The HGH Scandal – Sorry, here’s the part where the Jerry/Peyton comparison gets dragged out way too far. Peyton and Jerry both changed their respective games with improvisation. If you think about the NFL before Peyton, it was a far more premeditated affair with a straight ahead run first mentality. Teams really didn’t stray far from their game plan in the moment. Manning mastered the art of improvisation in the NFL and has redefined the way a quarterback plays the game. He studies defenses and reacts before the play in the moment to seize opportunities (to say “Omaha”). Sadly, like Jerry, he also runs the risk of having drugs tarnish an otherwise heroic career as one of the best at his craft. Peyton finds himself in a late career HGH scandal where a journalist has linked him to an elaborate performance enhancing scheme that suggests he used HGH to recover from multiple neck surgeries in 2011 – after which he went to Denver and broke the all-time touchdown pass record.

Roll you down the line boy, drop you for a loss
Ride you out on a cold railroad and nail you to a cross
November and more, as I wait for the score
They’re telling me forgiveness is the key to every door
A slow winter day a night like forever
Sink like a stone, float like a feather

Peyton Can’t Throw Anymore – As a corollary to that last entry, you’ll also see that maybe it’s better if Peyton finds some more of that stuff. When he drops back to pass, you’ll be expecting to see the ball zip like it used to but instead it wobbles out like an oversized water balloon.

I can’t figure out, if it’s the end or beginning

Fast Starts, Slow Finishes – If you look at Carolina’s last three games, they have outscored opponents 79-10 in the first half. Denver on the other hand tends to win plodding boring games with a lot more threes than sevens in the box score.
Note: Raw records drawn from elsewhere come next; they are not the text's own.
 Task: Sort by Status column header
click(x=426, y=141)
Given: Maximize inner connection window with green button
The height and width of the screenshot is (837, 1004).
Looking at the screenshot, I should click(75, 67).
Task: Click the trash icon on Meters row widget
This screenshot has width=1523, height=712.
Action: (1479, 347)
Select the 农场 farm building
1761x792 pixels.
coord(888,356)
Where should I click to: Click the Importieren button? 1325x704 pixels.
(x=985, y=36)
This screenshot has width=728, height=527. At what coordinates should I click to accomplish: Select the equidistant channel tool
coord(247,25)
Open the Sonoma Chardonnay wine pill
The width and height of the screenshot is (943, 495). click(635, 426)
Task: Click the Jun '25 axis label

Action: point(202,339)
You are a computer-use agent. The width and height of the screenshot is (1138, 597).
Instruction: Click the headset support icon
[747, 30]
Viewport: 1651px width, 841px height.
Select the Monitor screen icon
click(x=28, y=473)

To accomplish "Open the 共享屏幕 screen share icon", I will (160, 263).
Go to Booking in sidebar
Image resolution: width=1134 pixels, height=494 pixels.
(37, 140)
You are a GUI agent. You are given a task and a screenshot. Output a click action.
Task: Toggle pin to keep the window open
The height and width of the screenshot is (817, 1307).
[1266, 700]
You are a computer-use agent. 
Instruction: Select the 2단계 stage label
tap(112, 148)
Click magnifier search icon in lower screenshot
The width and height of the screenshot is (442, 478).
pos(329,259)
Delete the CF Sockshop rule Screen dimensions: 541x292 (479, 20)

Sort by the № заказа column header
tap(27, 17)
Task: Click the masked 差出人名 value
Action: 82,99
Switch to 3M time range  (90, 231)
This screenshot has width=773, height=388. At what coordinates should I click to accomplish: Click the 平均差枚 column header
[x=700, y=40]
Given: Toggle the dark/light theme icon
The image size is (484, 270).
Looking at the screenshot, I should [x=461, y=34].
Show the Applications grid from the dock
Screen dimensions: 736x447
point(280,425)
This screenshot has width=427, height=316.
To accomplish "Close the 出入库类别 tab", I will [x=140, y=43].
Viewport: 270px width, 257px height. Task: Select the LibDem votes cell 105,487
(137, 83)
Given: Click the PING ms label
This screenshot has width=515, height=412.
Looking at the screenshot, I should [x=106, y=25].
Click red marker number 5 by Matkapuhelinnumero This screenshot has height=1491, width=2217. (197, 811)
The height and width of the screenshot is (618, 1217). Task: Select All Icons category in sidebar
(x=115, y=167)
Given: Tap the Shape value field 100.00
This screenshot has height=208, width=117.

In other words, either this one drags out in a slow burner or it’s over before the first quarter ever comes to a close.

Come on boys and wager if you have got the mind
If you got a dollar boys lay it on the line
Hand me my old guitar pass the whiskey round
Want you to tell everybody you meet the Candyman’s in town

The Prop Bets – Finally, just like Deadheads loved the conversations of calling the “Truckin’” opener, the “U.S. Blues” encore on the 4th of July, or the “Attics” to close the book on the Grateful Dead forever in the final encore, football fans and degenerate gamblers will try their hand at correctly predicting every possible detail of Super Bowl 50.

You can bet on just about anything Super Bowl related from the basic prop bets like the coin toss and who will sing the national anthem, to far-out oddities like if anybody will catch on fire during the halftime show, if we’ll see a burning effigy of 49ers GM Trent Baalke, or if anyone will parachute into the stadium (surprisingly low odds at 9:1).

My personal recommendation is to take the over on the times someone says the “greatest of all time.” This bet is set crazy low at just 3.5 times. I’d take the over on that all day, we’ll hit 3.5 by the end of the first drive.